The first area focuses on how exosomes, small extracellular vesicles carrying immune checkpoint proteins, influence the antitumor immune response. Following our discovery that exosomes can suppress autoimmune reactions through the checkpoint protein PDL1, we have expanded our investigations to explore their broader role in immunity, particularly in cancer. We are studying checkpoint proteins found on exosomes, including PVRL2, an understudied checkpoint that we recently identified as potentially more impactful than PDL1 in regulating antitumor immunity. By dissecting the mechanisms underpinning PVRL2’s function—from its upregulation on tumor cells to its receptors on immune cells—we aim to develop targeted therapeutics. Simultaneously, we are testing a novel inhibitor of exosome release, both as a therapeutic agent and as a tool to better understand the role of exosomes in vivo. These efforts are paving the way toward new strategies for manipulating the immune system to combat cancer.
In our second area of research, we are developing pluripotent stem cell-derived dendritic cells as a transformative platform for cell therapies in cancer and autoimmune disease. Building on years of expertise in pluripotent stem cell biology, we are leveraging universal stem cells—engineered to lack MHC1 and MHC2, making them invisible to allogenic immune cells—to create dendritic cells tailored for specific therapeutic purposes. For cancer, we program these cells to present tumor-derived antigens, effectively transforming them into personalized cancer vaccines that stimulate antitumor immunity. For autoimmune diseases, we generate tolerogenic dendritic cells that display patient-specific autoimmune-inducing antigens, suppressing harmful immune responses directed against self-tissues. This cutting-edge approach combines genetic engineering and immunology to create precise, next-generation therapies for challenging diseases.
Our third area of research focuses on the regulation of cell fate in the extraembryonic tissues of human reproduction. In collaboration with the Fisher lab, we are investigating the mechanisms that drive distinct fate decisions in trophoblasts of the placenta and fetal membranes. These decisions result in the unique morphologies and functions of these tissues, which are essential for sustaining a healthy pregnancy.
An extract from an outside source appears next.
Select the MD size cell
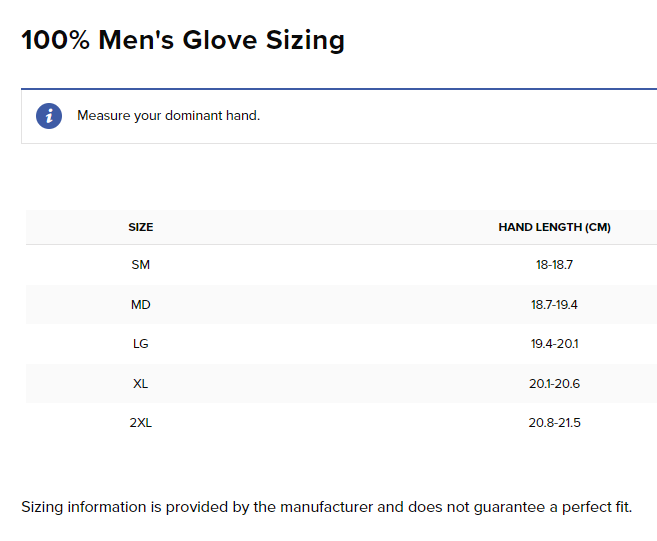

By studying how maternal health influences these processes, as well as how they may be disrupted in pregnancy-associated conditions such as preeclampsia and premature rupture of membranes, we aim to deepen our understanding of human reproductive biology and inform new approaches to managing these conditions.
Together, these three areas of research reflect our commitment to uncovering fundamental biological processes and translating these discoveries into innovative therapies that improve human health.